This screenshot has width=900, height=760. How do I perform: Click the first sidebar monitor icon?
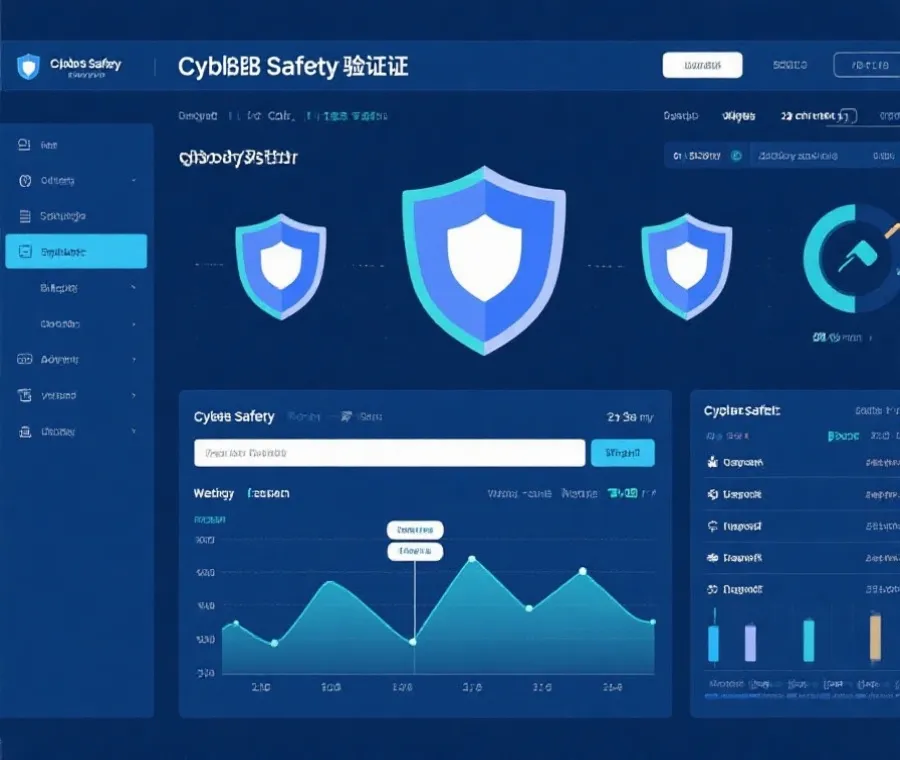click(x=25, y=145)
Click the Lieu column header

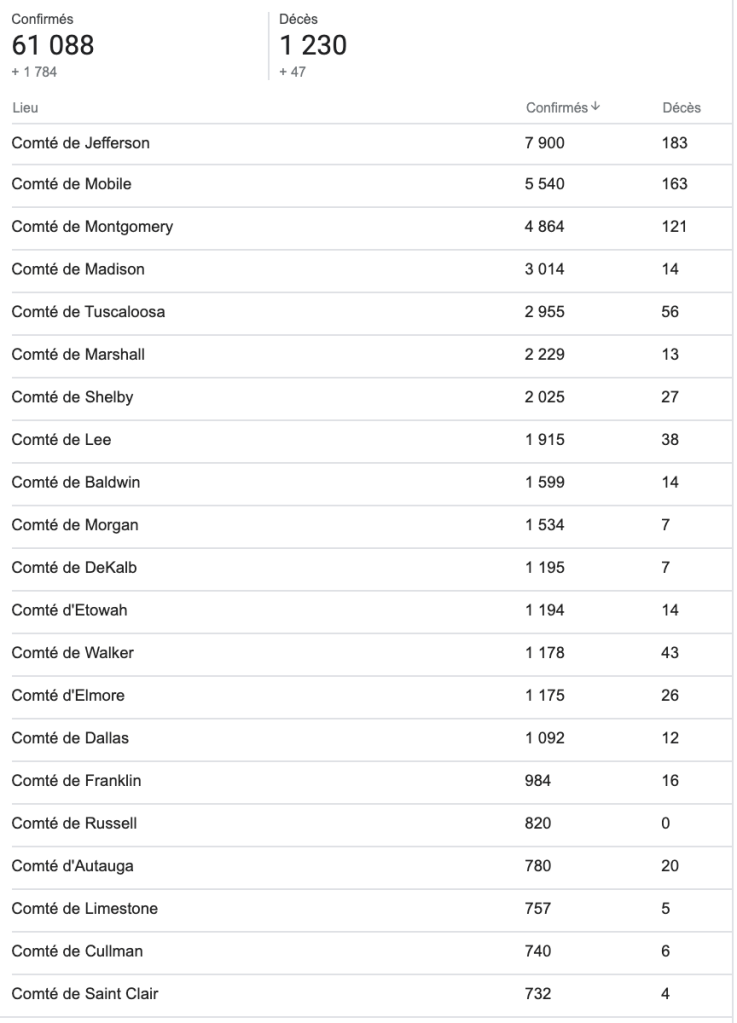pos(24,108)
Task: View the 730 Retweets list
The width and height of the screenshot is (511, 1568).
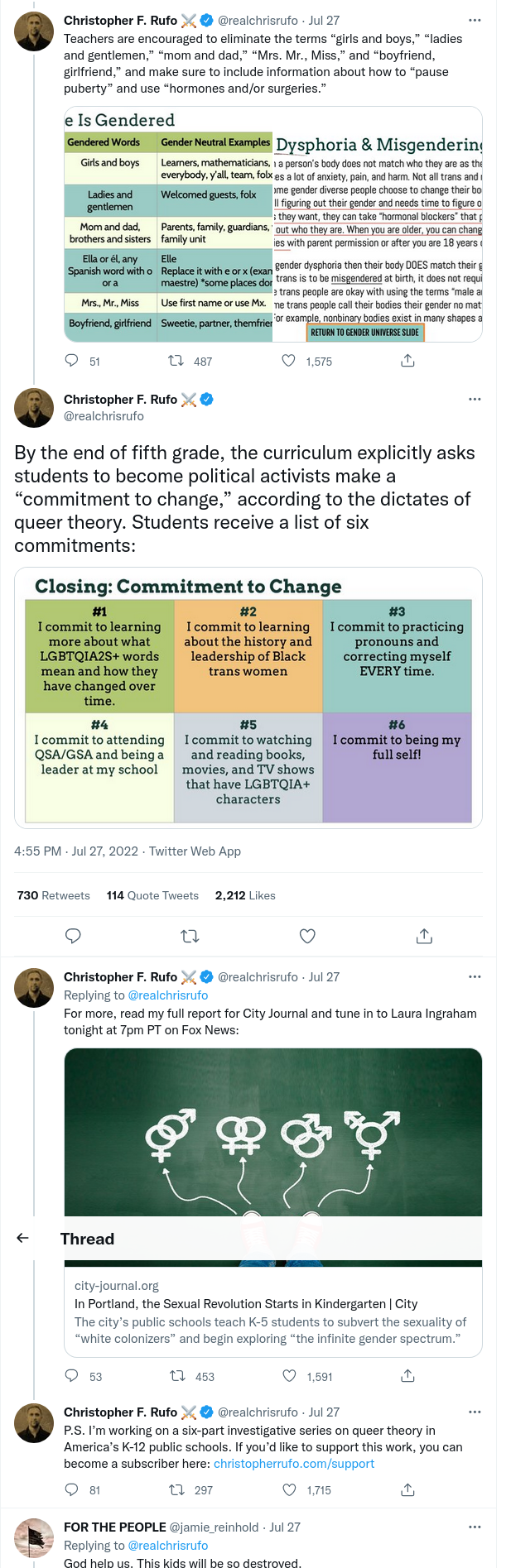Action: [x=54, y=895]
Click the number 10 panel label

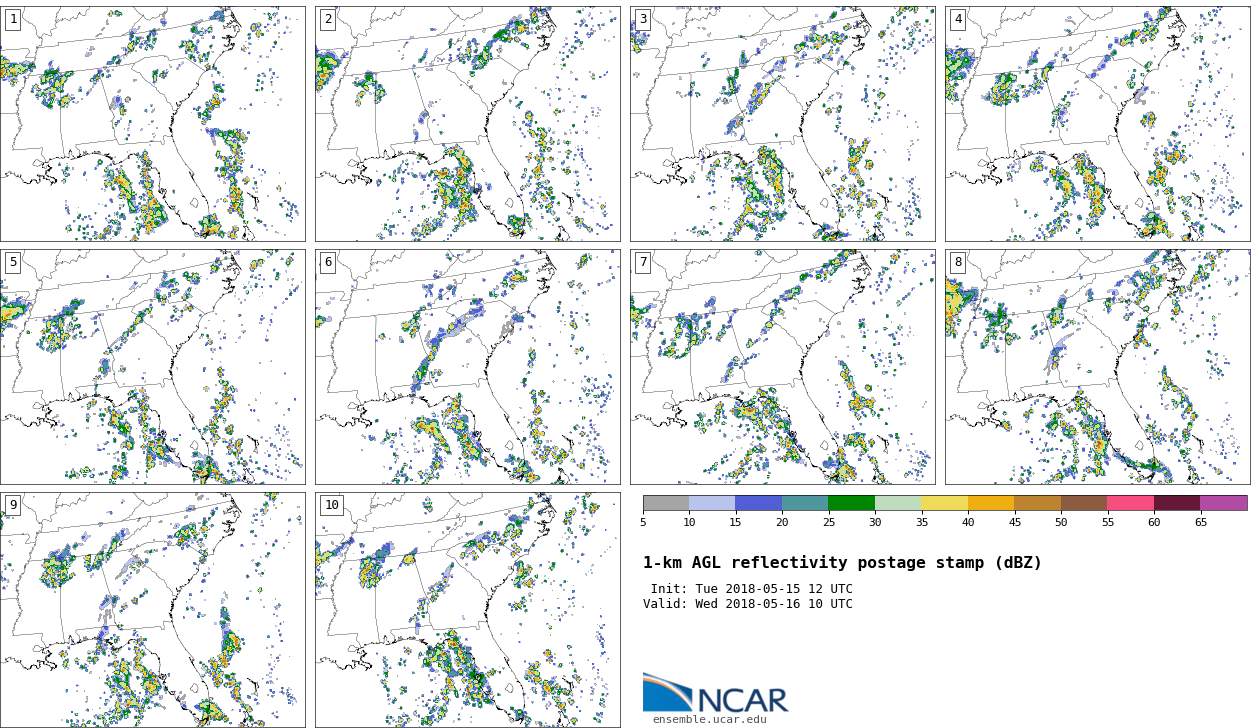(x=331, y=505)
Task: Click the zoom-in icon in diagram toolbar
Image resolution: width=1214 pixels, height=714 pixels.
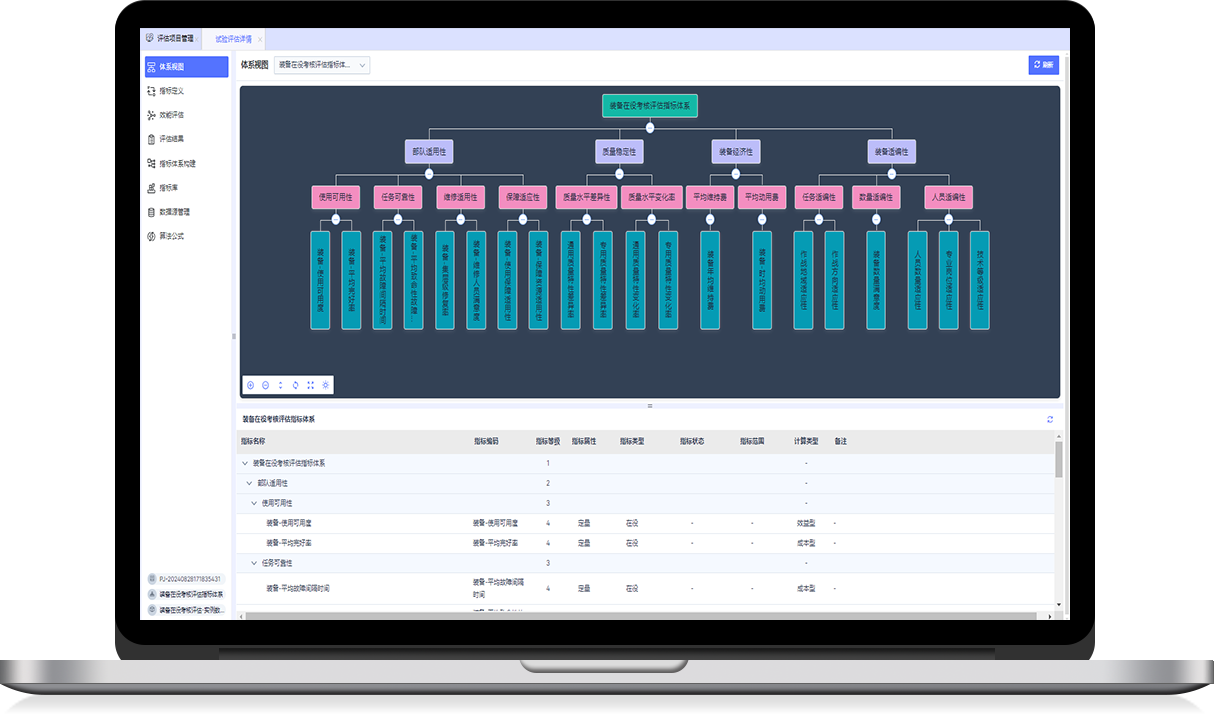Action: 251,385
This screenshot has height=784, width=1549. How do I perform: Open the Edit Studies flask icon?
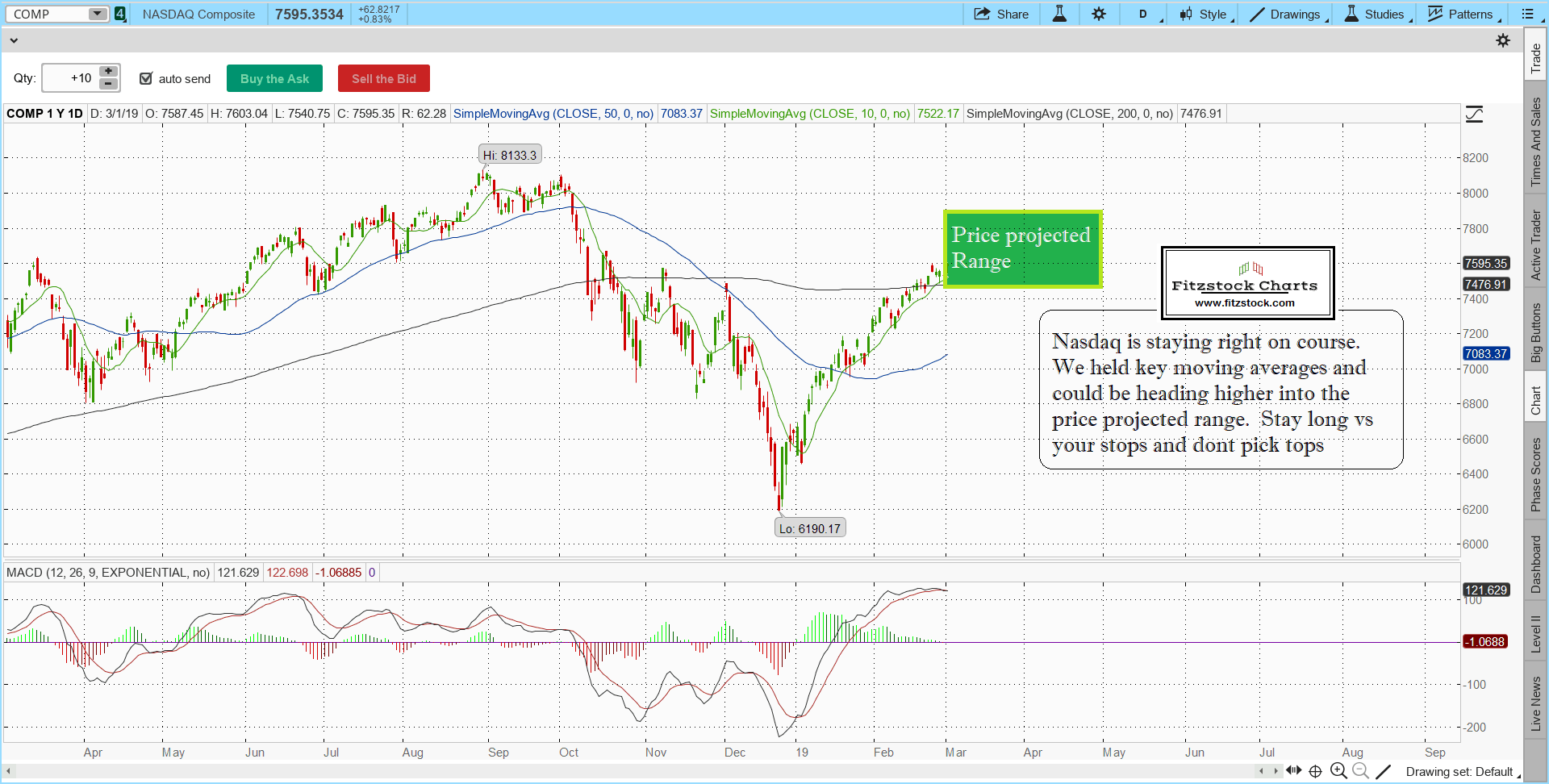click(x=1059, y=14)
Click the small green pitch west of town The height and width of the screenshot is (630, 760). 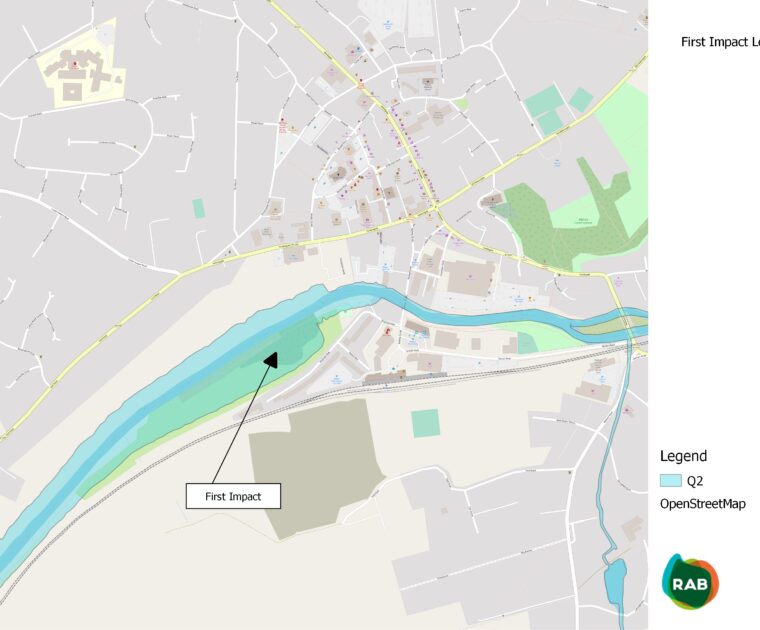click(x=199, y=208)
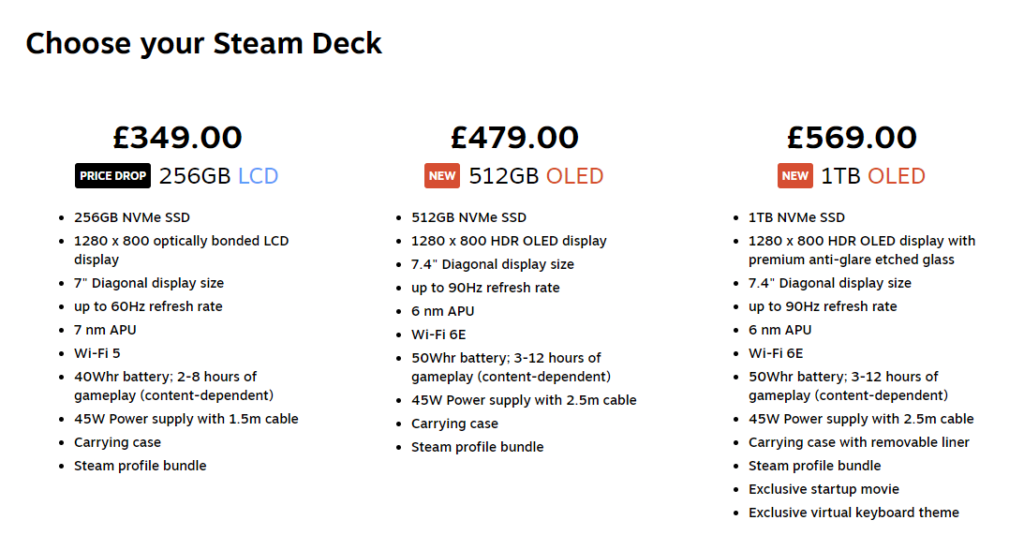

• • •

> _Your assignment_
Gather all lines from the listing above in which "Task" occurs.

> _Response_
Task: View the 730 Retweets list
Task: Click the zoom-in icon in diagram toolbar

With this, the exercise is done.